While talking at DLDC 2020, Satyam Misra, head of Analytics and Insights group for Small Business Group at Intuit, shared how anomaly detection and behaviour analytics, in particular, is helping. He has led fraud risk and credit risk management teams at multiple Fortune 500 companies such as American Express, Citicards & Barclays.
Deep Learning In Risk Management
While companies have been using traditional ways of risk management such as underwriting data, rule-based controls, credit checks, aggregation and more, there are flaws with these methods that make them inefficient for detecting fraud patterns. Highlighting some of the disadvantages, Misra pointed out the flaws with each of these methods as below:
- Underwriting data: This method solely depends on the information provided by the consumer, which makes it prone to errors.
- Rule-based controls: This is the most used method for detecting frauds currently and might often result in false positives, hurting innocent consumers in the long run.
- Credit check and vendor data: It does not rely on real-time data, deeming it ineffective.
- Aggregation and regular monitoring: This depends on gathering consumer data in the long run, which is a slow process.
Hence comes deep learning into the picture, which is being explored to score quickly and display results. Most of the data and trends for creating deep learning models are being done with anomaly detection and behavioural analytics.
Explaining the concept, Misra said that anomalies in data analytics are when the observations of a dataset do not conform to an expected pattern. Also known as outlier detection, it is about identifying those observations that are anomalous.
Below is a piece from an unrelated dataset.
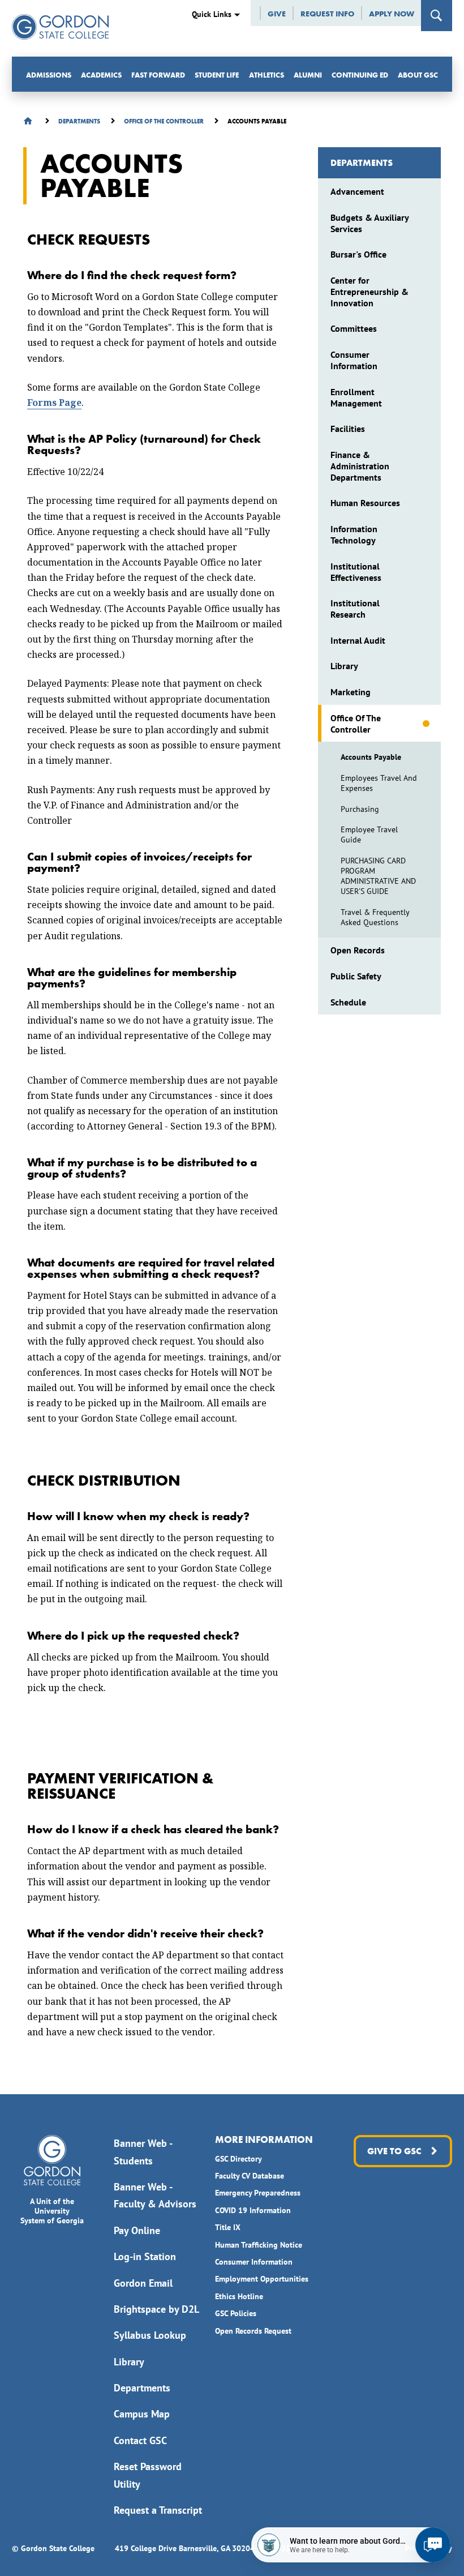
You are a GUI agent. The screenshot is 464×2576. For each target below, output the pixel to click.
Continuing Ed (360, 75)
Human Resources (365, 502)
There are three types of anomalies:
- Point anomalies: It is when a single instance of data is anomalous.
- Contextual anomalies: It is when the abnormality is context-specific. It is common in time-series data.
- Collective anomalies: It is when a set of data instances collectively helps in detecting anomalies.
Detailing on the key steps to use anomaly detection, Misra mentioned the steps as below:
- Selecting and understanding the right use case: Misra shared that every use case is different to spot the right anomaly. For instance, fluctuations in stock prices may not be an anomaly, but for cards may be a problem. Therefore, understanding the right use case is essential.
- Getting the data: Having as much data as possible from various sources is the key. It will help build accurate models.
- Exploring, cleaning, enriching the data: Like in every machine learning model, it is a key step. It is essential to detect and clean human errors to avoid false positives.
- Becoming predictive: It includes supervised and unsupervised anomaly detection to predict the anomalies.
- Deploying and iterating: This is the most important step that involves deploying the keep on correcting the errors from the previous methods to get correct results.
He further shared that choosing the right algorithm is equally important. For instance, supervised methods require the existence of a labelled dataset that contains both normal and abnormal data points. It may involve anomaly detection using networks, Bayesian networks, K-nearest neighbours, among others. “Supervised methods provide a better rate of anomaly detection, thanks to their ability to encode any interdependency between variables,” said Misra.
On the other hand, unsupervised methods of anomaly detection do not depend on any training data with manual labelling. “These methods are based on the statistical assumption that most of the inflowing data are normal and only a minor percentage would be anomalous data,” he said. Some of the unsupervised methods include K-means method, autoencoders and hypothesis-based analysis.
It involves identifying the users and their payment transaction trends based on their past behaviour. It takes into account the type of payments done, devices used, IP addresses, among others to identify the behaviour of a user. It focuses specifically on a user’s interaction with the device, the site and how the data is used. “It also takes into account the response patterns, typical time to insert the password, the way a user creates a password, among other trends to detect fraud,” added Misra.
He elaborated on some of the attributes as below:
- Physical attributes: It gauges hand-eye coordination and how users hold the device, scroll, swipe and press.
- Cognitive attributes: Measures interaction preferences and input habits such as the way the user toggles between fields.
- Response pattern: Inserts subtle tests such as small mouse deviations to track responses.
These trends and patterns are being extensively used to then design deep learning models. “Having said that, the fraud in payments is ever-evolving and to keep a check on these, there is a need to constantly evolve on deep learning models with time,” said Misra on a concluding note.